One thing I really love about Danielle Steel is that you can picture her as a 12 year old girl, dreaming up romantic stories. Her books really feel like the fantasies of an upper class pre-teen girl from around fifty years ago, rewritten by the same girl in her thirties and forties. "Wouldn't it be neat to marry a doctor? Or what about the man who runs my favorite department store?"
This story is like that, sort of quaint and sweet but very out of touch. Before the internet, before Target, Walmart, online shopping, apparently there were these things called department stores. And apparently the men who bought the clothes for the women's lines were like rock stars.
Bernie Fine is a rock star. Danielle Steel's idea of a rock star, anyway.
FINE THINGS is the story of Bernie's life, with some love stories and soap opera tragedies thrown in. Not to do spoilers, but they are all pretty random curves that Bernie deals with. Somebody very precious to him dies of a tragic disease. A mean grifter comes out of nowhere and menaces his family. For a while. There's a car accident. None of these plots really grabs you, they just fade in and out at random. Throw them around in random order and it's still the same book.
As often happens in Danielle Steel, the funniest stuff is totally unintentional. In the opening chapters, Danielle gives Bernie two girlfriends who are meant to be no good and scheming, but really are more fall down laughing funny than anything else. One is like a Jane Fonda, Joan Baez type of Sixties radical, as she might be imagined by, say, Pat Nixon. ("Oh, her horrible combat fatigues! Bernie was repelled by them. And why didn't she shave under her arms anymore?") The other is more like the typical OW in an old-fashioned Harlequin Presents -- a selfish, cold, French fashion model who likes to borrow Bernie's credit cards. ("Zis is not love, Bernard. Zis is sex! You must give me my freedom and allow me to spend your money. Ze sex will be worth it, bien sur!") Oh, and last but not least, there's Bernie's Jewish mother, Ruth. A Jewish mother written by Danielle Steel, that's like looking for pizza at McDonald's. But you know it wasn't bad.
So now, stop reading, unless you've read the book. Below is what I WANTED to happen!
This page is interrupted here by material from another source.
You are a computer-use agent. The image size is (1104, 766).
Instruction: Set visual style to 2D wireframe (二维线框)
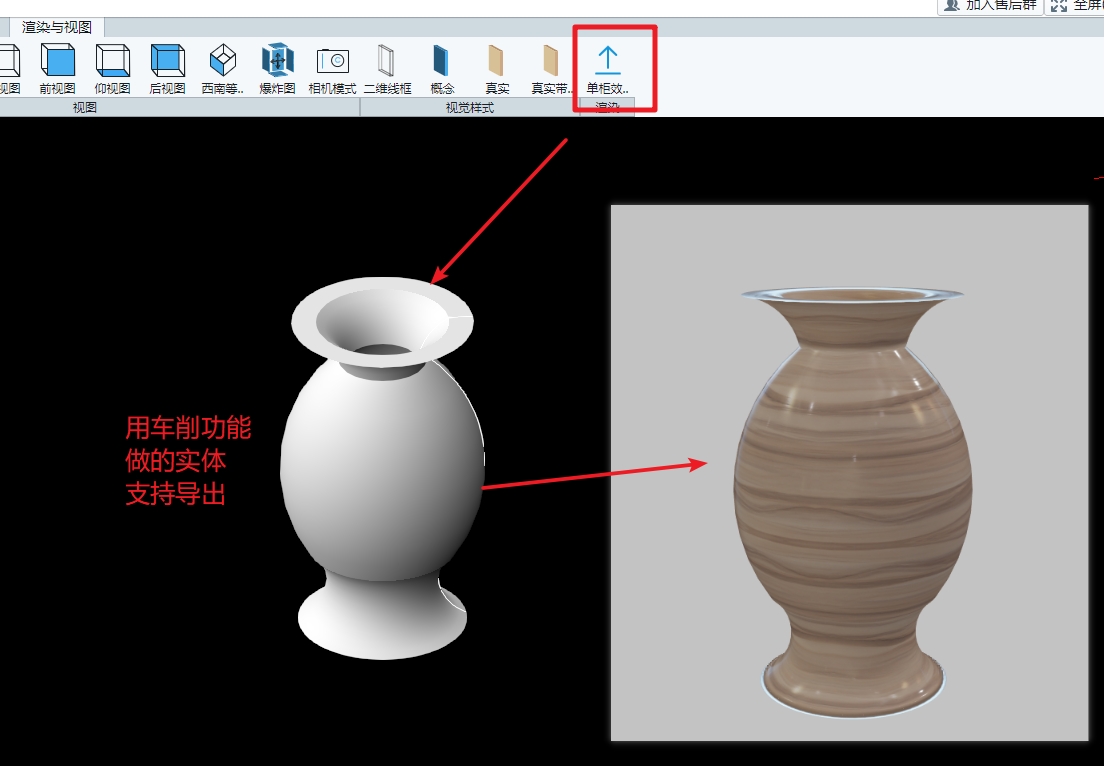click(x=387, y=68)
Chandler Scott gets killed off too soon, and personally I thought he was such a bad ass! I really wanted him to KEEP Jane, and then the two of them end up roaring through Mexico in a stolen car like doomed lovers in a Tarantino movie, doing mescal and going to donkey shows and living like existential outlaws on the run. And then they find a village of poor Mexicans, and end up giving them guns to fight the evil General Mapache, and there's an epic gun battle and everyone dies in slow motion and there are tons of explosions. And then at the end Bernie comes down, finds Chandler Scott dead, and slowly removes his pistol from his holster while sad music signals the end of the West.